(Items from a dataset)
* * * * *

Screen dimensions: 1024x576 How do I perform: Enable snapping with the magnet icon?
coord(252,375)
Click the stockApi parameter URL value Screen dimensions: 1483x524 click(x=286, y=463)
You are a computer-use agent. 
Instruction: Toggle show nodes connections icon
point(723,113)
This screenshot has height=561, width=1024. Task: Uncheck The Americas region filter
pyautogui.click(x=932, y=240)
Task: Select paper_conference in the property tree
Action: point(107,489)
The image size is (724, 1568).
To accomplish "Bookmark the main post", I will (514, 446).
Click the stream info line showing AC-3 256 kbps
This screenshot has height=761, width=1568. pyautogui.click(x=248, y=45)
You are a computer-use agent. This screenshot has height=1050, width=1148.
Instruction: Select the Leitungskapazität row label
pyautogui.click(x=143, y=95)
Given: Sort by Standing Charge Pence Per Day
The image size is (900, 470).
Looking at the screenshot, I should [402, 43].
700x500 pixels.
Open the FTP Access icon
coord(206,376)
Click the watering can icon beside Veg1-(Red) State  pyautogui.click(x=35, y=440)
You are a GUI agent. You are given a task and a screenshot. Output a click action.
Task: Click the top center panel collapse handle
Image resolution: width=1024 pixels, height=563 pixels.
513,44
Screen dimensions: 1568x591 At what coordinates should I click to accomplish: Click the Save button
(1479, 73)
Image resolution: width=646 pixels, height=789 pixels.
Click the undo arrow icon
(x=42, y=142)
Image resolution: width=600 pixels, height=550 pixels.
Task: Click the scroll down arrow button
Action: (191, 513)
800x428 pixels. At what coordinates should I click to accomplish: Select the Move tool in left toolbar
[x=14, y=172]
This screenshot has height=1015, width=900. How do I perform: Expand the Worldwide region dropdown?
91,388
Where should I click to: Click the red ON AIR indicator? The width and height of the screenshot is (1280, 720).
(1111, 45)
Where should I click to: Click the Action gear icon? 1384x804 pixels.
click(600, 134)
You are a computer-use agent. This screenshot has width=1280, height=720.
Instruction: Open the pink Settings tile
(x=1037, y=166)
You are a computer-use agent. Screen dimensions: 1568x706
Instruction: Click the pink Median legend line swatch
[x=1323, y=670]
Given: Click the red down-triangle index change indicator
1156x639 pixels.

* * * * *

:: Exercise goal ::
Copy out every record exactly; leave nothing out.

:: Answer ::
Screen dimensions: 1024x576 How do I perform: Enable snapping with the magnet icon?
coord(252,375)
Click the stockApi parameter URL value Screen dimensions: 1483x524 click(x=286, y=463)
You are a computer-use agent. 
Instruction: Toggle show nodes connections icon
point(723,113)
This screenshot has height=561, width=1024. Task: Uncheck The Americas region filter
pyautogui.click(x=932, y=240)
Task: Select paper_conference in the property tree
Action: point(107,489)
The image size is (724, 1568).
To accomplish "Bookmark the main post", I will (514, 446).
Click the stream info line showing AC-3 256 kbps
This screenshot has height=761, width=1568. pyautogui.click(x=248, y=45)
You are a computer-use agent. This screenshot has height=1050, width=1148.
Instruction: Select the Leitungskapazität row label
pyautogui.click(x=143, y=95)
Given: Sort by Standing Charge Pence Per Day
The image size is (900, 470).
Looking at the screenshot, I should [402, 43].
700x500 pixels.
Open the FTP Access icon
coord(206,376)
Click the watering can icon beside Veg1-(Red) State  pyautogui.click(x=35, y=440)
You are a GUI agent. You are given a task and a screenshot. Output a click action.
Task: Click the top center panel collapse handle
Image resolution: width=1024 pixels, height=563 pixels.
513,44
Screen dimensions: 1568x591 At what coordinates should I click to accomplish: Click the Save button
(1479, 73)
Image resolution: width=646 pixels, height=789 pixels.
Click the undo arrow icon
(x=42, y=142)
Image resolution: width=600 pixels, height=550 pixels.
Task: Click the scroll down arrow button
Action: (191, 513)
800x428 pixels. At what coordinates should I click to accomplish: Select the Move tool in left toolbar
[x=14, y=172]
This screenshot has height=1015, width=900. How do I perform: Expand the Worldwide region dropdown?
91,388
Where should I click to: Click the red ON AIR indicator? The width and height of the screenshot is (1280, 720).
(1111, 45)
Where should I click to: Click the Action gear icon? 1384x804 pixels.
click(600, 134)
You are a computer-use agent. This screenshot has width=1280, height=720.
Instruction: Open the pink Settings tile
(x=1037, y=166)
You are a computer-use agent. Screen dimensions: 1568x706
Instruction: Click the pink Median legend line swatch
[x=1323, y=670]
Given: Click the red down-triangle index change indicator
1156x639 pixels.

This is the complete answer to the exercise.